Various footballing personalities and politicians were immediately vocal about their disapproval of the creation of such a tournament including Manchester United legend , who's urging people to mobilize quickly.

“They've overstepped the mark. They are scavengers, they need booting out of this football club and out of this country,” Neville told Sky Sports.

Gary Neville
Photo: Michael Regan/Getty Images

Fellow pundit and former Liverpool defender Jamie Carragher also had his say on the matter, as he's considering the effect this might have on the historical heritage of the sport in England.

“What they're doing right now is dragging institutions we've seen in this country for over 100 years basically through the mud, burning the history of what those clubs are about because from your own club's point of view,” Carragher told Sky Sports.

“The only reason Liverpool are in this or have a chance of being in the Super League is because they've won six European Cups or 20 league titles, only one each came under FSG,” he added.

Prior to his game against Leeds United in the Premier League, Liverpool manager Jurgen Klopp, who previously said that he hoped a Super League would never be implemented, confirmed that he hasn't changed his mind.

Super League
Photo: John Powell/Liverpool FC via Getty Images

“My opinion didn't change. I heard about it first time yesterday. So far we got some information, not a lot to be honest most of the things you can read in newspapers,” he told Sky Sports.

“It's a tough one, people are not happy and I can understand that but I can't say a lot more about it because we weren't involved in any processes, not the players or me,” he explained.

The United Kingdom Prime Minister Boris Johnson also vowed to make sure the Super League doesn't ‘go ahead in the way that it's currently being proposed'.

Europe's football governing body UEFA condemned the proposal in a joint press release with the English Football Association, the Premier League, the Royal Spanish Football Federation (RFEF), LaLiga, the Italian Football Federation (FIGC) and Lega Serie A.

In their statement they labeled the tournament as a ‘cynical project' that is purely based on ‘self-interest'.

Additionally, FIFA along with the six confederations confirmed that clubs involved will be banned from playing in any other competition at domestic, European or world level. They also threatened to not allow players who ply their trade for these clubs to compete in international competitions.

This morning UEFA president Aleksander Ceferin reconfirmed their stance and said that the club's actions are ‘fueled by greed above all else' and labelled the idea as ‘a spit in the face of all football lovers'. The former Slovenian president said that he won't allow the legacy of the game which is based on ‘open competition, integrity and sporting merit' to be tarnished.

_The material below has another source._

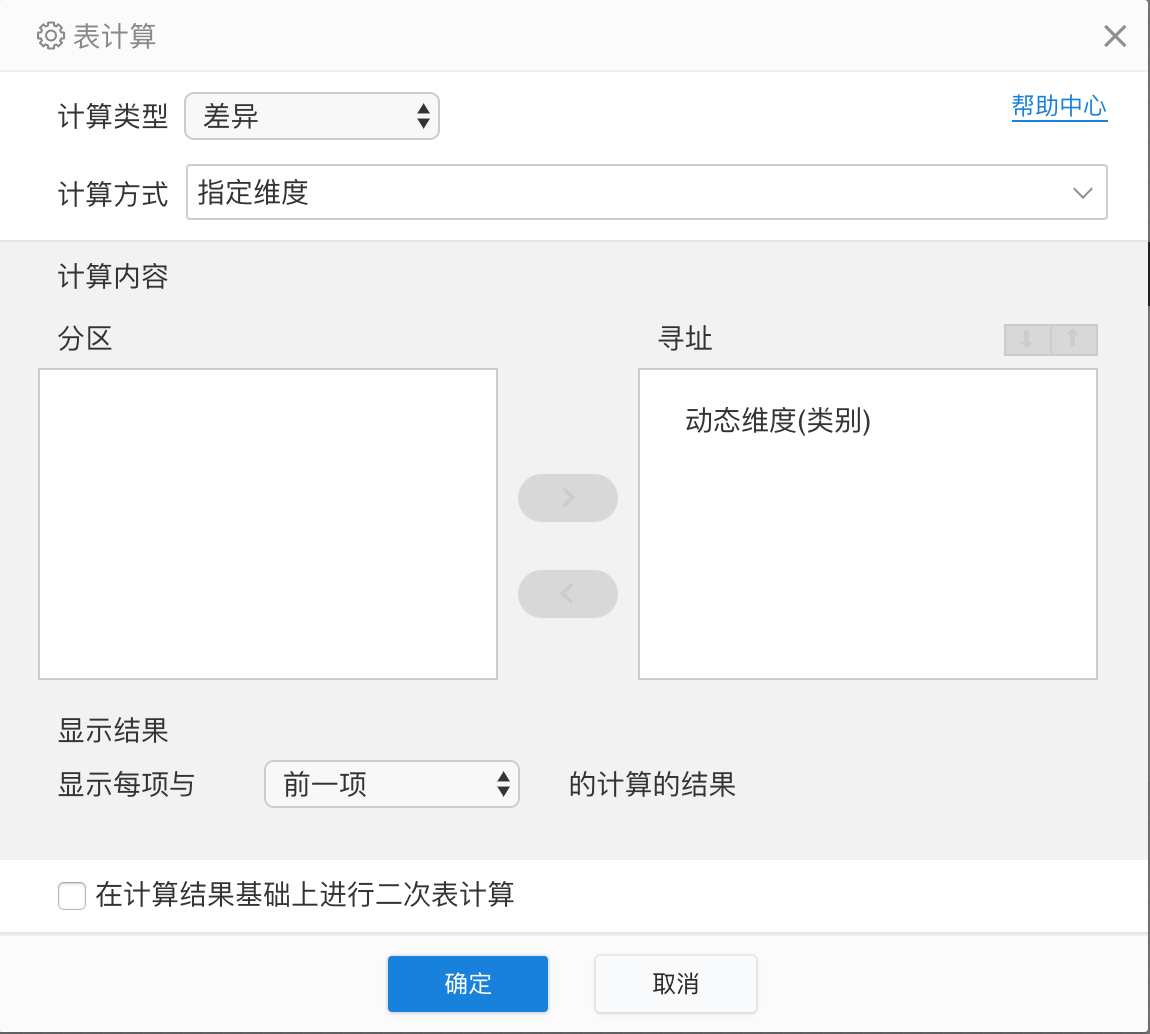
Task: Open the 帮助中心 help link
Action: (1059, 106)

Ceferin then reiterated that the whole footballing community including fans, media, politicians and footballing governing bodies should stand alongside them as they attempt to stop this project from coming to fruition.

He then assured that FIFA's decision not to allow players who participate in the tournament to compete in international tournaments, including the 2022 and 2021 Euros, will be enforced.

Photo: Mustafa Yalcin/Anadolu Agency/Getty Images

This means that many North African players might not be able to represent their countries in the World Cup qualifiers next summer or the finals the year after.

READ: Egypt ‘keen' to submit joint bid with Morocco to host 2030 World Cup

This comes as the Egyptian FA announced that Mohamed Salah was given the long-awaited Egypt national team captaincy.

Here's the list of players who might miss-out on international duty in the coming period:

Egypt: Mohamed Salah (Liverpool) and Mohamed Elneny (Arsenal).

Morocco: Hakim Ziyech (Chelsea) and Achraf Hakimi (Inter Milan).

Algeria: Ismaël Bennacer (AC Milan) and Riyad Mahrez (Manchester City).